▶ What the task requires
Only one stretch of the data is wanted: the line containing "India (299, 593)", the line containing "[button] (362, 382)", and every line between them, copied exactly.

────────────────────────────────────────

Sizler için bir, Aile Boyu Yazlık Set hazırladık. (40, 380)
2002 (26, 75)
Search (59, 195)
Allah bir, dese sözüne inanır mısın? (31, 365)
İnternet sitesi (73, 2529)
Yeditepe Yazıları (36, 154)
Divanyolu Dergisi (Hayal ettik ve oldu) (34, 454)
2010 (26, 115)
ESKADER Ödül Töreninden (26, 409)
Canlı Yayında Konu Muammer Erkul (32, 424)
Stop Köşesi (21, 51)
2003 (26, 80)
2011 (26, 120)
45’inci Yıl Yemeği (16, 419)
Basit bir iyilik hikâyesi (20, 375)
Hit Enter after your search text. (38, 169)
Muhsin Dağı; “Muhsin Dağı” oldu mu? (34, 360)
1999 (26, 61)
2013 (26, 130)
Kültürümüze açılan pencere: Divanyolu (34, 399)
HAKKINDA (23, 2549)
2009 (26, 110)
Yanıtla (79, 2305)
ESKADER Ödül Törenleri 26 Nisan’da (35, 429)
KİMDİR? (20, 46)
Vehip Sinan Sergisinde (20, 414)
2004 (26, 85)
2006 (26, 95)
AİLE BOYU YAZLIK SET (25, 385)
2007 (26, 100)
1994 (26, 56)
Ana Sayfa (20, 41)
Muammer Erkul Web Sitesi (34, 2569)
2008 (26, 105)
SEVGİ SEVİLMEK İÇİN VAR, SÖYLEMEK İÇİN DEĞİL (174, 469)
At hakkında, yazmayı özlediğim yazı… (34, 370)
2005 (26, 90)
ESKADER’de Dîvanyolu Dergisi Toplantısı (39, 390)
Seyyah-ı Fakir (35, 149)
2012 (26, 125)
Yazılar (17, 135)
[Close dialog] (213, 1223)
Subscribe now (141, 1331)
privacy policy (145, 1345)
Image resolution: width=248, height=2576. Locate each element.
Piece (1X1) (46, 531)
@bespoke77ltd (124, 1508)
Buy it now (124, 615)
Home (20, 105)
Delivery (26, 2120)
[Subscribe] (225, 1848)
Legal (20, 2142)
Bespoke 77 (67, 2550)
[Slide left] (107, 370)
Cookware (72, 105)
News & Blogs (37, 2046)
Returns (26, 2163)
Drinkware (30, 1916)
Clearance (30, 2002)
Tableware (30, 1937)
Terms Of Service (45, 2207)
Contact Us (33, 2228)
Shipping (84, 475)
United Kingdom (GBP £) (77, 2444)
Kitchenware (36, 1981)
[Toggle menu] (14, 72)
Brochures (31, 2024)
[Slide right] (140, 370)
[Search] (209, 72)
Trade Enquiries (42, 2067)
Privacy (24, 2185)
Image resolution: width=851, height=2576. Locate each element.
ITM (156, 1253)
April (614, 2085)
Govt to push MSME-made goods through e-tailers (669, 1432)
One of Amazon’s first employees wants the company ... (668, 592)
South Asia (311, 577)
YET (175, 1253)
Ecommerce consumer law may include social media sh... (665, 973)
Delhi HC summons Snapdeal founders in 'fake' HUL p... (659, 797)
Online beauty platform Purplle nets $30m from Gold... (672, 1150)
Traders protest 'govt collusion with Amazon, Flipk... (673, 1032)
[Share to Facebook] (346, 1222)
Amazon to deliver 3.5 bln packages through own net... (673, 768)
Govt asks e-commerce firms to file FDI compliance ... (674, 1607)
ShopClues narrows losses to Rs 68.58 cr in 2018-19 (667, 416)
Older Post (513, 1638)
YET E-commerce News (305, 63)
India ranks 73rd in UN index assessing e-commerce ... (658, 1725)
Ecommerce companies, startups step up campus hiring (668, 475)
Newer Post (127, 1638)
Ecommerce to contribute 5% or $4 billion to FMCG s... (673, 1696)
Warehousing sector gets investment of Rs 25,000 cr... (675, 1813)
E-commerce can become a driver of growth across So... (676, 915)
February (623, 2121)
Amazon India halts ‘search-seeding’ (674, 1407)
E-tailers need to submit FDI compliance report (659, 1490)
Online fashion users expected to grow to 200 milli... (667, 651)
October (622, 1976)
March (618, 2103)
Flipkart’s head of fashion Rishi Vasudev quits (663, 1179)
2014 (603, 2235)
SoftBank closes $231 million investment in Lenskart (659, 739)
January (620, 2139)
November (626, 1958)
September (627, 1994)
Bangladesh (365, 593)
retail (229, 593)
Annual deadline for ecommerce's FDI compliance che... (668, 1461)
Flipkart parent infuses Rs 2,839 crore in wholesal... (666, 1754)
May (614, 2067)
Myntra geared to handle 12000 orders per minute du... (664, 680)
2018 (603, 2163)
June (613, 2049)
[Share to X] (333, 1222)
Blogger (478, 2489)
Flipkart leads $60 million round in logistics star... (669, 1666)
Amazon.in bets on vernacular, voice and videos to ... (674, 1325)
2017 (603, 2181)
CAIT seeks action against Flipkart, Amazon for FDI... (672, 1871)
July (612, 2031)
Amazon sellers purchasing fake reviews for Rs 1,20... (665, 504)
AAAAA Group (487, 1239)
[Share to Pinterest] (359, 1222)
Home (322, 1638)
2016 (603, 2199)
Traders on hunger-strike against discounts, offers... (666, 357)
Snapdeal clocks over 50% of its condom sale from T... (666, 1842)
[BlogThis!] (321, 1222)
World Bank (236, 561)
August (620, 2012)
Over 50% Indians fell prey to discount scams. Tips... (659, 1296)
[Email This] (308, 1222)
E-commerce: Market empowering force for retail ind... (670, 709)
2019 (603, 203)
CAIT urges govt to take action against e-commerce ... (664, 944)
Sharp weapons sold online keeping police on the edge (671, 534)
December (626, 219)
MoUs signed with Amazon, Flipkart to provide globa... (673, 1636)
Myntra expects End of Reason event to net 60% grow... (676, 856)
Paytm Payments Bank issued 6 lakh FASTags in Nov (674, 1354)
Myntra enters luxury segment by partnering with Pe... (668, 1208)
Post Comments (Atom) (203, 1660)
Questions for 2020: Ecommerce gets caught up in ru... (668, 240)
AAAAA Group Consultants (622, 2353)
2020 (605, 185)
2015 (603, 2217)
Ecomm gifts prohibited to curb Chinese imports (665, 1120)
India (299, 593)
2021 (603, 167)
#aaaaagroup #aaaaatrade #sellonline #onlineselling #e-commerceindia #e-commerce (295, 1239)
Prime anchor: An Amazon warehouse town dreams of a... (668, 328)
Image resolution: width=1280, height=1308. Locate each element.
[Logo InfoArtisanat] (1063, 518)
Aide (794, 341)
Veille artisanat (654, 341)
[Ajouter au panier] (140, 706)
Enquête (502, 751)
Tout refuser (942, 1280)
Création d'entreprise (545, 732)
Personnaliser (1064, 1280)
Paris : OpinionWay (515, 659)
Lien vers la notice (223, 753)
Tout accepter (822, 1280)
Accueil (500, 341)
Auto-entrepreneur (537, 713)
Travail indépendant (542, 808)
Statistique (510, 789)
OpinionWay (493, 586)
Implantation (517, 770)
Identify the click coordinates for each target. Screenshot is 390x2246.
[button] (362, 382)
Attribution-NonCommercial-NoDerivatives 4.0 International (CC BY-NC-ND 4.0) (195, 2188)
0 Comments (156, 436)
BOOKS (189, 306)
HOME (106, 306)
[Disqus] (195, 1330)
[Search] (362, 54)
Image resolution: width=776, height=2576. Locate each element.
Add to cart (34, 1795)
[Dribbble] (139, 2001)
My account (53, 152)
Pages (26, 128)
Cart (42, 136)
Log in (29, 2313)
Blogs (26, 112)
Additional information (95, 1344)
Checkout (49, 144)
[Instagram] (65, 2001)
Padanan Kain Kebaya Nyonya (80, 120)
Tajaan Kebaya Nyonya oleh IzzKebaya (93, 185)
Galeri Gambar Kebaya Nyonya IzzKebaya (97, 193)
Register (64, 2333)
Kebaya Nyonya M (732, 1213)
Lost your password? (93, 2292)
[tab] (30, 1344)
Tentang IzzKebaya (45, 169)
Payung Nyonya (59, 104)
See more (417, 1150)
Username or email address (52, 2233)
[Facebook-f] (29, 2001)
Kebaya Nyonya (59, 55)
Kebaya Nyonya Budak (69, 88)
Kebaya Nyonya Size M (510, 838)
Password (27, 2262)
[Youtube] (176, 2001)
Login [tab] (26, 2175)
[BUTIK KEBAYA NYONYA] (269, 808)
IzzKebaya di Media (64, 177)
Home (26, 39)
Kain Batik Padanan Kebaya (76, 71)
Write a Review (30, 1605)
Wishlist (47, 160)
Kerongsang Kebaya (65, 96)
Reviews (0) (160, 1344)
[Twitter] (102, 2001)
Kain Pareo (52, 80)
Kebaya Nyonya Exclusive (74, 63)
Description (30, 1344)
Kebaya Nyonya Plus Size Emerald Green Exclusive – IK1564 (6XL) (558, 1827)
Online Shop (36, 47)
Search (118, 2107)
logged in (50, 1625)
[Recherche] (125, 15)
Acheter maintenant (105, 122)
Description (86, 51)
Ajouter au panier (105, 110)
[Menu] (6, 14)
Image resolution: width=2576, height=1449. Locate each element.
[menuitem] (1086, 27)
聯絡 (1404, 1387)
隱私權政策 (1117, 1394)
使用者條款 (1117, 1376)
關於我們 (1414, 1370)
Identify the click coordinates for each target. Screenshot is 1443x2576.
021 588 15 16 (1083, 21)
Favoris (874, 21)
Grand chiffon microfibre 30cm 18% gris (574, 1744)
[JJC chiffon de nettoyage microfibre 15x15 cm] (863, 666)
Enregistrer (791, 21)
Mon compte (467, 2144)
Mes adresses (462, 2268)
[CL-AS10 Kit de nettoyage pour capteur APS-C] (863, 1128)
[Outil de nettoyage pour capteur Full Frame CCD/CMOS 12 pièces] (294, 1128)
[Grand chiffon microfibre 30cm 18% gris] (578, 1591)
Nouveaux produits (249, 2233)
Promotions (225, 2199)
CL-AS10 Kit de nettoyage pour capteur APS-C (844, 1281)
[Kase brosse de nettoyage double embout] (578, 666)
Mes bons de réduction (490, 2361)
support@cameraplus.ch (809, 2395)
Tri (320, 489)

────────────────────────────────────────

▶ Response to this exercise
India (299, 593)
2021 (603, 167)
#aaaaagroup #aaaaatrade #sellonline #onlineselling #e-commerceindia #e-commerce (295, 1239)
Prime anchor: An Amazon warehouse town dreams of a... (668, 328)
Image resolution: width=1280, height=1308. Locate each element.
[Logo InfoArtisanat] (1063, 518)
Aide (794, 341)
Veille artisanat (654, 341)
[Ajouter au panier] (140, 706)
Enquête (502, 751)
Tout refuser (942, 1280)
Création d'entreprise (545, 732)
Personnaliser (1064, 1280)
Paris : OpinionWay (515, 659)
Lien vers la notice (223, 753)
Tout accepter (822, 1280)
Accueil (500, 341)
Auto-entrepreneur (537, 713)
Travail indépendant (542, 808)
Statistique (510, 789)
OpinionWay (493, 586)
Implantation (517, 770)
Identify the click coordinates for each target. Screenshot is 390x2246.
[button] (362, 382)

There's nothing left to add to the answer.